Why are p-values uniformly distributed?

p-value
uniform distribution

Graphical and mathematical demonstration of why p-values follow an uniform distribution.

Author

Daianna Gonzalez-Padilla

Published

July 16, 2024

Introduction

If you’ve ever tested a null hypothesis across multiple tests and computed a p-value for each, you’ve almost certainly heard:

“Under the null hypothesis, p-values are uniformly distributed.”

In the practice, this statement is not only accepted without dispute but is also very easy to graphically verify— simply plot the histogram of the p-values and assess the flatness of the distribution. Any deviation toward the left (p-values closer to 0) suggests some tests don’t follow the null hypothesis.

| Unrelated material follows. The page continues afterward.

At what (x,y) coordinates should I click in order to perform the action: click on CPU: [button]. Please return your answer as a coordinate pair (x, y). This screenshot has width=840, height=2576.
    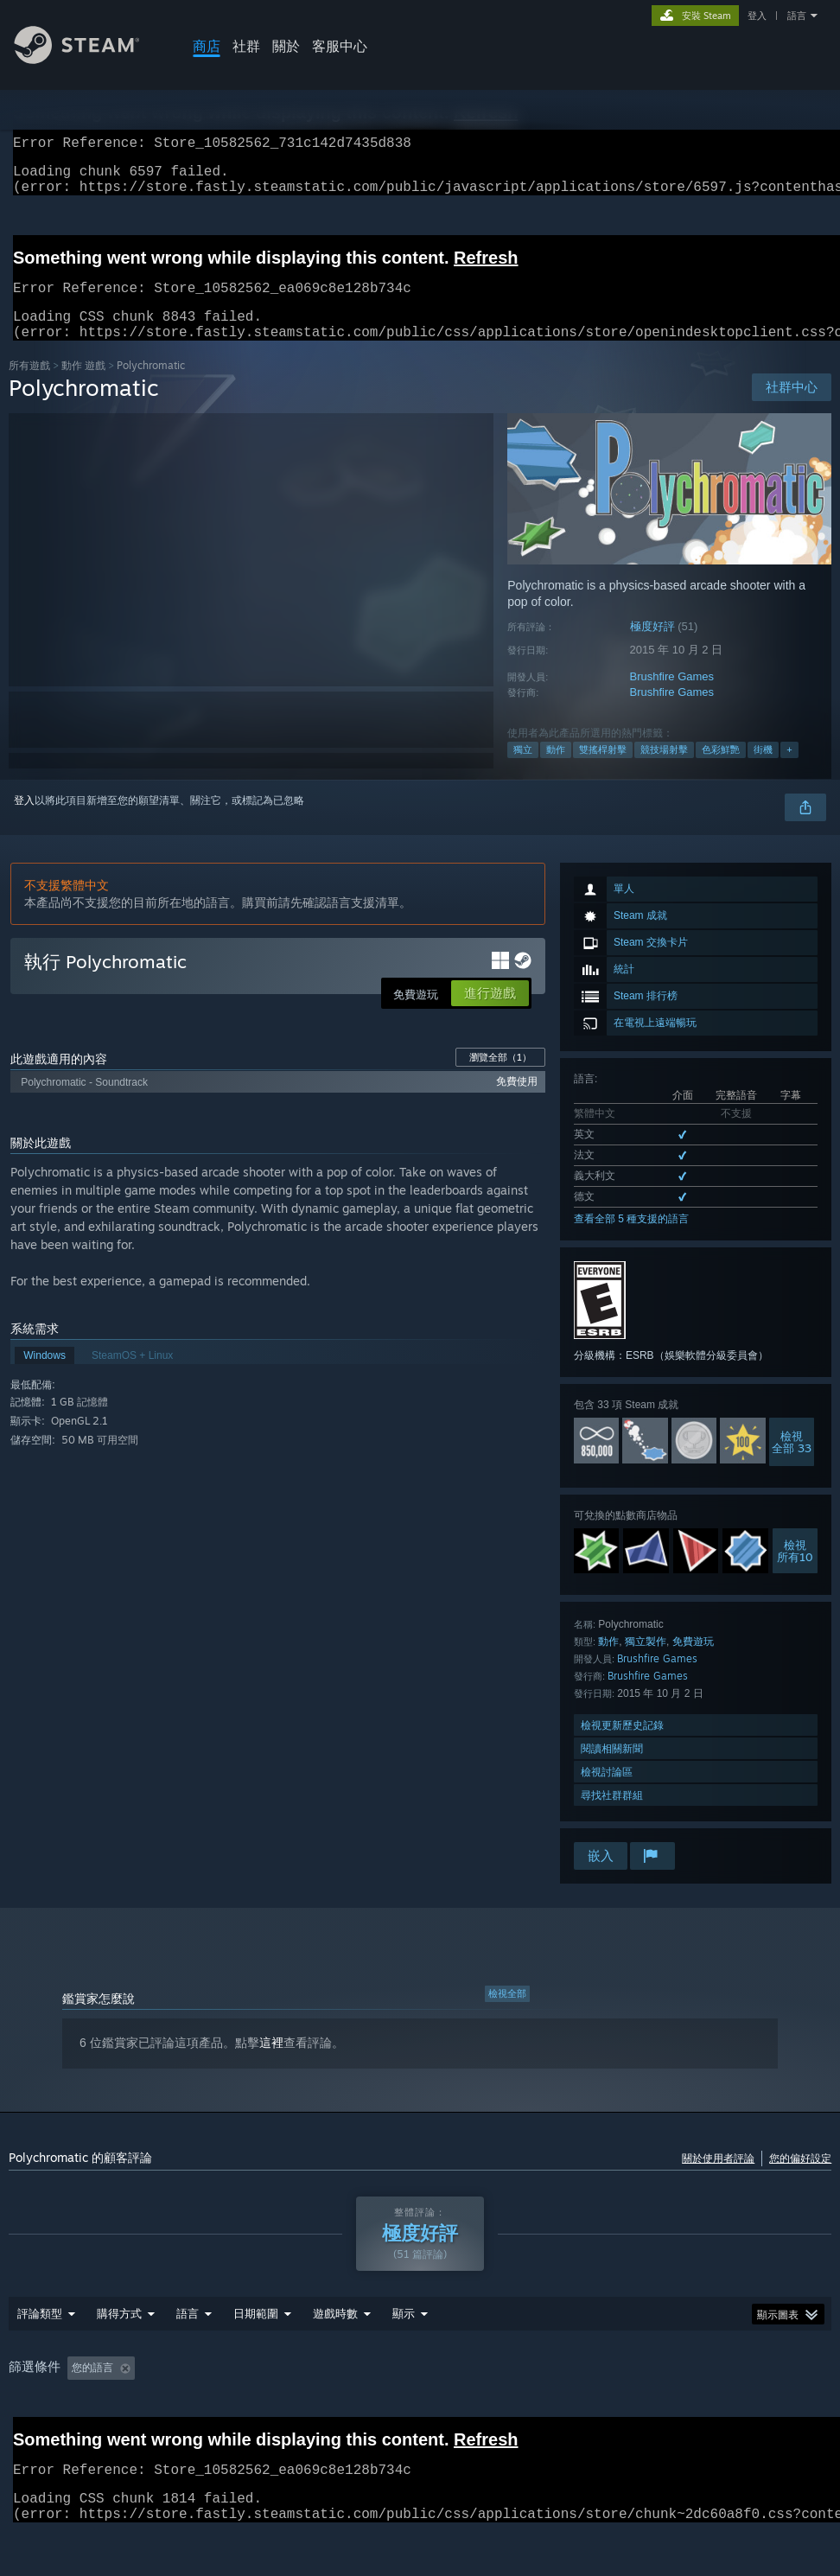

However, the reason why p-values are expected to be uniform is often a source of confusion as it isn’t immediately apparent.

The uniformity of p-values is a direct consequence of how they’re defined and of a theorem from probability theory called the probability integral transform. In this post, we’ll unpack exactly, both graphically and mathematically, how p-values spread evenly between 0 and 1.

What you’ll learn here

  • Understand how p-values are derived and how they relate to quantiles of a distribution.

  • Graphically demonstrate how p-values build an uniform distribution, when taking the lower and upper tails.

  • Mathematically demonstrate the uniformity of p-values according to xx theorem.

Defining the p-value

A p-value is the probability of a continuous (or discrete) random variable \(X\) acquiring a value “as or less (or more) extreme” as your observed value \(x_{ob}\) according to the null’s reference distribution. Let’s consider the random variable \(X \sim N(0,1)\) and simulate the reference distribution by sampling 10,000 values from this normal distribution.

library(ggplot2)
library(latex2exp)

## Generate sample from N(0,1) 
set.seed(08112025)
sample <- rnorm(10000, mean = 0, sd = 1)

## Density plot for sample
density <- dnorm(sample, mean = 0, sd = 1) 
df <- data.frame(x = sample, y = density)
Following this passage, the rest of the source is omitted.